David Shlagbaum uses a joke to illustrate the challenging dynamics of a family business. A father calls his son into an office where there are two hats on the table. One hat says “boss” and the other says “dad.” The father puts on the “boss” hat and says, “Billy, I’m sorry to say this, but you’re not working out. You’re not right for this role. You’re fired.”
Then he immediately puts on the “dad” hat: “Billy, I’m so sorry. I just heard you got fired! Are you okay?”
There is certainly a long tradition of fleets that carry family names on truck doors, complete with the footnote of “and sons” to indicate the expectations of a legacy, but his joke shows the nature of some of the business model’s unique issues.
In many cases, the challenges are not overcome.
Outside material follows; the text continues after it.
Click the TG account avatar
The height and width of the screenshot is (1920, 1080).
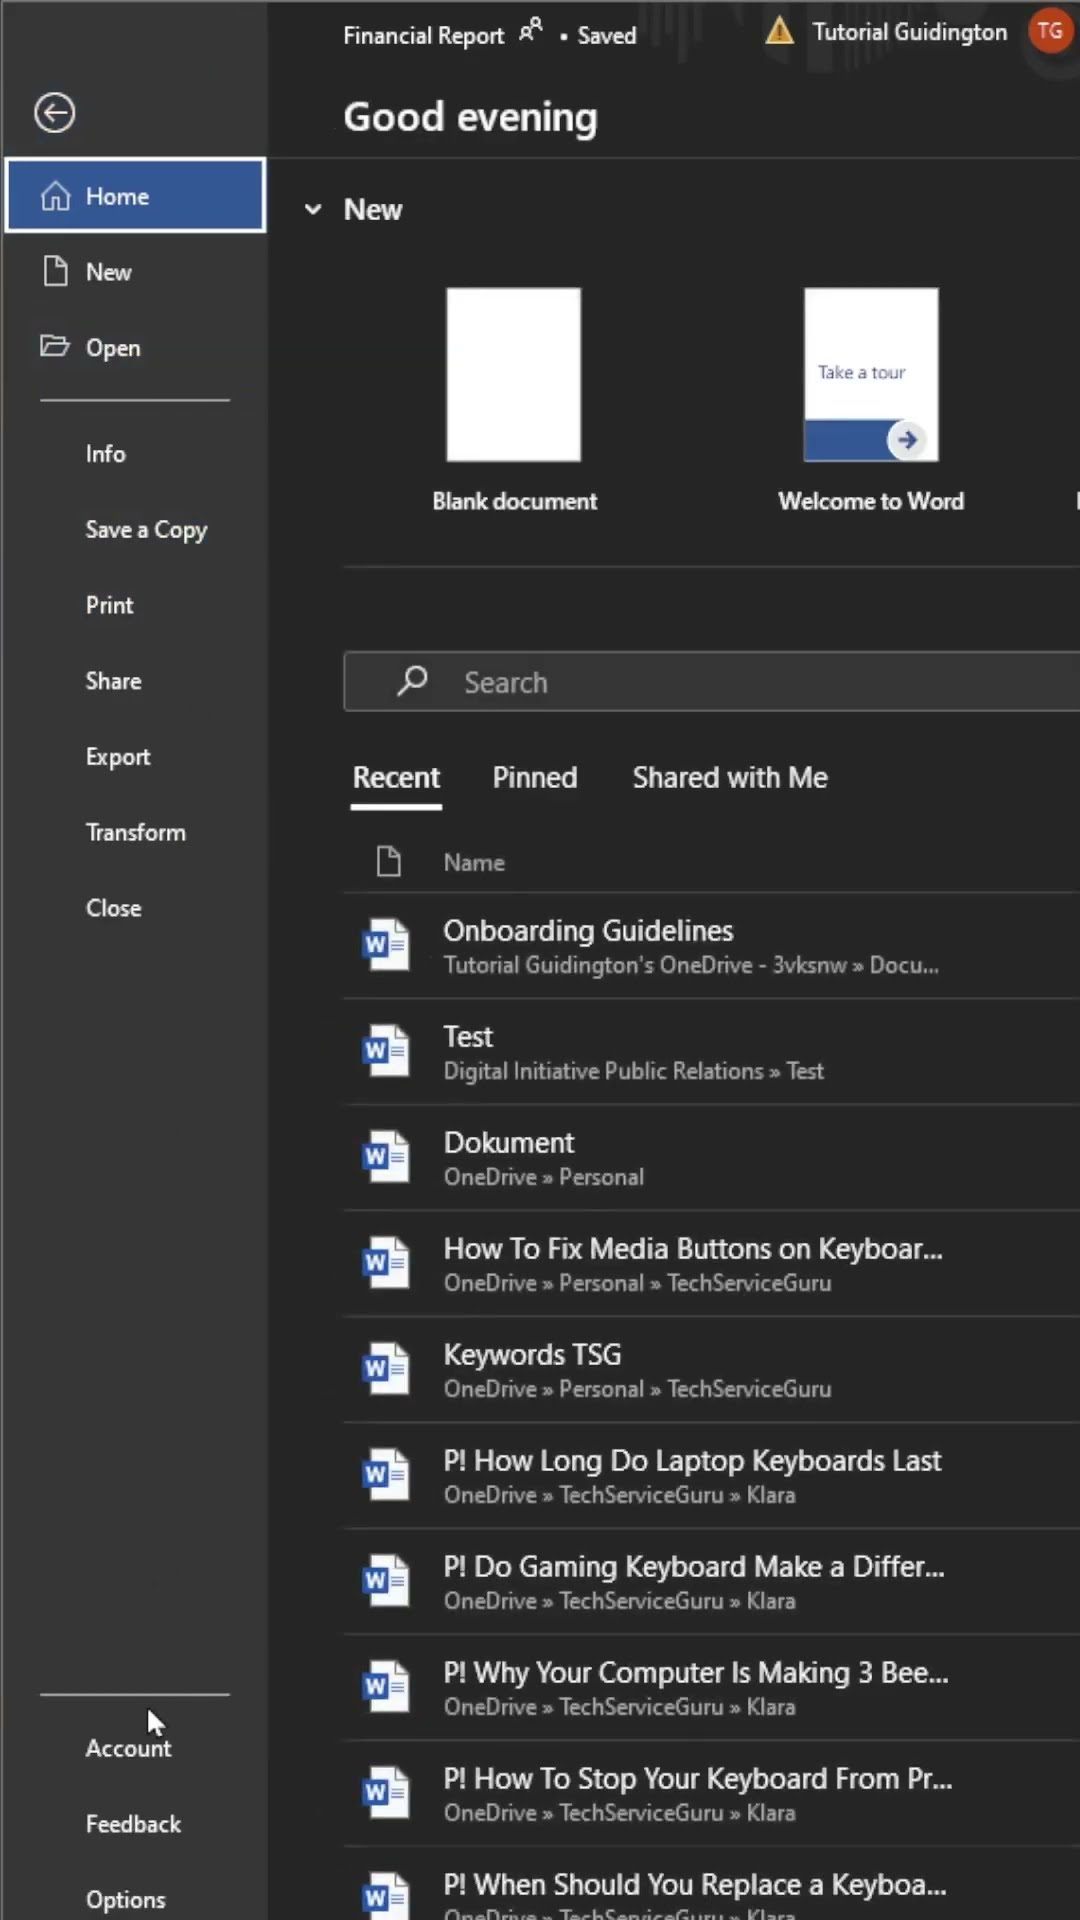1049,32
About 70% of family firms will not survive the transition to a second generation, notes Shlagbaum, president of the Ontario chapter of the Family Firm Institute, which specializes in advice and research for family businesses.
The failures themselves can often be linked to a lack of clearly defined roles and responsibilities.
Fundamentally, any business will need to make decisions that are not influenced by family relationships, he says. It can be easier said than done, but there will be a price to pay if the line between family matters and business issues is allowed to blur. A parent who pays two siblings the same salary in the name of “family unity” may be overlooking the fact that one of the roles could be covered at one quarter of the cost. The business is robbed of the chance of finding the best candidate for the job, unrelated members of the management team see that paycheques are not linked to performance, and overall operating costs are inflated.
“You can wind up distorting the value of the company,” Shlagbaum adds.